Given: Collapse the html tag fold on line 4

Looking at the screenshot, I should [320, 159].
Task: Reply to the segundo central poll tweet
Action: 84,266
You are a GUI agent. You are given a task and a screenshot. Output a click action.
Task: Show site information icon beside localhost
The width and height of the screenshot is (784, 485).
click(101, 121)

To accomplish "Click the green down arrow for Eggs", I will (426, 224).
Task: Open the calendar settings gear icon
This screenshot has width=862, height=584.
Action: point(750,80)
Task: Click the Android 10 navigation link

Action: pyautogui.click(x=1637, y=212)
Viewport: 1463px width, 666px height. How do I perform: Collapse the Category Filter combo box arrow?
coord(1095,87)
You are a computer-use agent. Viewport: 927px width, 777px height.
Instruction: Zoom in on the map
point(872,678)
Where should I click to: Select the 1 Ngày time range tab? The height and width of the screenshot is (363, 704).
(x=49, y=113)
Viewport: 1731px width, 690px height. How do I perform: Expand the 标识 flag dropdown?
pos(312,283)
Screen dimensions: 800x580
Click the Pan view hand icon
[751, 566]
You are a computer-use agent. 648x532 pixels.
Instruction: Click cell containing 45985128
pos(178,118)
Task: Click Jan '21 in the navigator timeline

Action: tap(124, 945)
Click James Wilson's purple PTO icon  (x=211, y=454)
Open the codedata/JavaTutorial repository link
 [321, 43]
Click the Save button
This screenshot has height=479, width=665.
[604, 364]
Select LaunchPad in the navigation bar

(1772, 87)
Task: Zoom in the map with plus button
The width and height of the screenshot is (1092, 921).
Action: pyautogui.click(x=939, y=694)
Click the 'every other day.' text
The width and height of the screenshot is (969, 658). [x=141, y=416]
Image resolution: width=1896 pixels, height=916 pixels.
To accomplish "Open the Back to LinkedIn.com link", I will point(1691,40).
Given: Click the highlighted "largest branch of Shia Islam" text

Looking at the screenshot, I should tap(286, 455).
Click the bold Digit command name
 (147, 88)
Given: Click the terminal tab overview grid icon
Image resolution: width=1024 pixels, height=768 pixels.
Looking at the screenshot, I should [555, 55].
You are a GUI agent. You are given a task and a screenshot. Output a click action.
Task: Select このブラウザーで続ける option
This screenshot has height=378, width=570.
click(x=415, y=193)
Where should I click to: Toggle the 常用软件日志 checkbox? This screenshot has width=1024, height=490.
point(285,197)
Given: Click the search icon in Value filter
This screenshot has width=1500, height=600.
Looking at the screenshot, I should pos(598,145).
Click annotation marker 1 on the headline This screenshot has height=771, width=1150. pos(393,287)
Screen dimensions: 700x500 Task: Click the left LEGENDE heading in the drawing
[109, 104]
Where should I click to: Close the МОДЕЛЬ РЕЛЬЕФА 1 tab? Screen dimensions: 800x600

==*==

• _Directions_:
Copy exactly the line containing "Screen dimensions: 800x580" and each line after it through the end of the records above.

• _Solution to this problem_:
Screen dimensions: 800x580
Click the Pan view hand icon
[751, 566]
You are a computer-use agent. 648x532 pixels.
Instruction: Click cell containing 45985128
pos(178,118)
Task: Click Jan '21 in the navigator timeline

Action: tap(124, 945)
Click James Wilson's purple PTO icon  (x=211, y=454)
Open the codedata/JavaTutorial repository link
 [321, 43]
Click the Save button
This screenshot has height=479, width=665.
[604, 364]
Select LaunchPad in the navigation bar

(1772, 87)
Task: Zoom in the map with plus button
The width and height of the screenshot is (1092, 921).
Action: pyautogui.click(x=939, y=694)
Click the 'every other day.' text
The width and height of the screenshot is (969, 658). [x=141, y=416]
Image resolution: width=1896 pixels, height=916 pixels.
To accomplish "Open the Back to LinkedIn.com link", I will point(1691,40).
Given: Click the highlighted "largest branch of Shia Islam" text

Looking at the screenshot, I should tap(286, 455).
Click the bold Digit command name
 (147, 88)
Given: Click the terminal tab overview grid icon
Image resolution: width=1024 pixels, height=768 pixels.
Looking at the screenshot, I should [555, 55].
You are a GUI agent. You are given a task and a screenshot. Output a click action.
Task: Select このブラウザーで続ける option
This screenshot has height=378, width=570.
click(x=415, y=193)
Where should I click to: Toggle the 常用软件日志 checkbox? This screenshot has width=1024, height=490.
point(285,197)
Given: Click the search icon in Value filter
This screenshot has width=1500, height=600.
Looking at the screenshot, I should pos(598,145).
Click annotation marker 1 on the headline This screenshot has height=771, width=1150. pos(393,287)
Screen dimensions: 700x500 Task: Click the left LEGENDE heading in the drawing
[109, 104]
Where should I click to: Close the МОДЕЛЬ РЕЛЬЕФА 1 tab? Screen dimensions: 800x600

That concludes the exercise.